Directions>
Print out the records precisely, keeping each line identical to its source.

Provided records>
------------------------------------------------

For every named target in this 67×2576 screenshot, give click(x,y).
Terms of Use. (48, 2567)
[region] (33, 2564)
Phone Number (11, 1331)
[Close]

------------------------------------------------

Result for this task>
For every named target in this 67×2576 screenshot, give click(x,y).
Terms of Use. (48, 2567)
[region] (33, 2564)
Phone Number (11, 1331)
[Close]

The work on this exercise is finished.